In residential real estate, (typically defined as Single Family Homes and multi-family properties with 2-4 units) comps are used to determine value and loans are extended based on an individual’s ability to repay the loan with income from their job or businesses. Appraisers will look at what similar properties in the area sold for, what condition they are in, and what features they have and compare them against the subject property to determine a value.
In commercial real estate, (defined as anything other than Single Family Homes and multi-family properties with 2-4 units) comps are not the primary factor of valuation. Instead, commercial properties use the NOI, or Net Operating Income. This is a measure of the income a property is able to produce minus regular expenses. Loans are extended based on the income the property can produce and if that income can cover the loan balance. The focus is on the asset’s ability to pay the loan, not the borrower.

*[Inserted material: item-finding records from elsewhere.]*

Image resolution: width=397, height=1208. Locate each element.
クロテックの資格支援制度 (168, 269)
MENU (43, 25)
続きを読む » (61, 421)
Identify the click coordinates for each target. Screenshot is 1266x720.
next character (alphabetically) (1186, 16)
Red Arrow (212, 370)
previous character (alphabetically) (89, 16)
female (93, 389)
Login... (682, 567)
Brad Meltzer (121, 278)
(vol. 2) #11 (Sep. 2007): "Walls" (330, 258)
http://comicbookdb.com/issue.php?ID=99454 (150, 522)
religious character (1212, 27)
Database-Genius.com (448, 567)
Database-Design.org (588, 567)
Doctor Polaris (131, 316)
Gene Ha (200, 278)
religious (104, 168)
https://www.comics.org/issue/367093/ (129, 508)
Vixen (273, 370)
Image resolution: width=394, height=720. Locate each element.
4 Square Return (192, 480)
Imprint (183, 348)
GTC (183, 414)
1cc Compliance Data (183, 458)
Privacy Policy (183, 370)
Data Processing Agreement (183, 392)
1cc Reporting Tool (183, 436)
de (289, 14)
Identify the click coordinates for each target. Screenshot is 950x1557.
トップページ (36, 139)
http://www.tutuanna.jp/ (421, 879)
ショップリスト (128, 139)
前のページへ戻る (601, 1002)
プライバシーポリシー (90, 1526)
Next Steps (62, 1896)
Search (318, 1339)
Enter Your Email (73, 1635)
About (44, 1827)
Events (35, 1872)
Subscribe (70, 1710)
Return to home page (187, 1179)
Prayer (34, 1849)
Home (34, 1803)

Even though commercial real estate is valued primarily through NOI, it’s still important to look at comps. Let’s say you see a 20 unit apartment complex for sale and it’s listed for 1,000,000 dollars, or 50,000 per unit. The NOI of the property lines up with your expectations and it appears to be a good deal. Let’s say you do some further research and find that similar properties in the area sold for 30,000 per door. This doesn’t mean that the subject property is a bad deal, but for me, this would warrant asking the question of why the subject property is valued at such a premium. There may be a perfectly valid explanation. Perhaps the property recently underwent major renovations and all of the other sold properties were badly run down, but it’s important to know the reasoning behind this. Oftentimes, the answer is simply a seller out of touch with the market.
But wait you say, what if a residential multi-family building has a very very high NOI and it looks like it should be valued much higher than the residential comps? Unfortunately this doesn’t matter when calculating the overall value. As a buyer this is a good thing. It can provide a good negotiation point for a buyer. As a seller it is unfortunate. As a buyer i’ve seen many sellers try to price their residential multi-family buildings based on NOI. Even if I wanted to buy an inflated amount, a bank wouldn’t approve a loan for an inflated amount.
It’s important to always make sure you’re valuing a property accurately so you don’t overpay and risk losing money on your investments.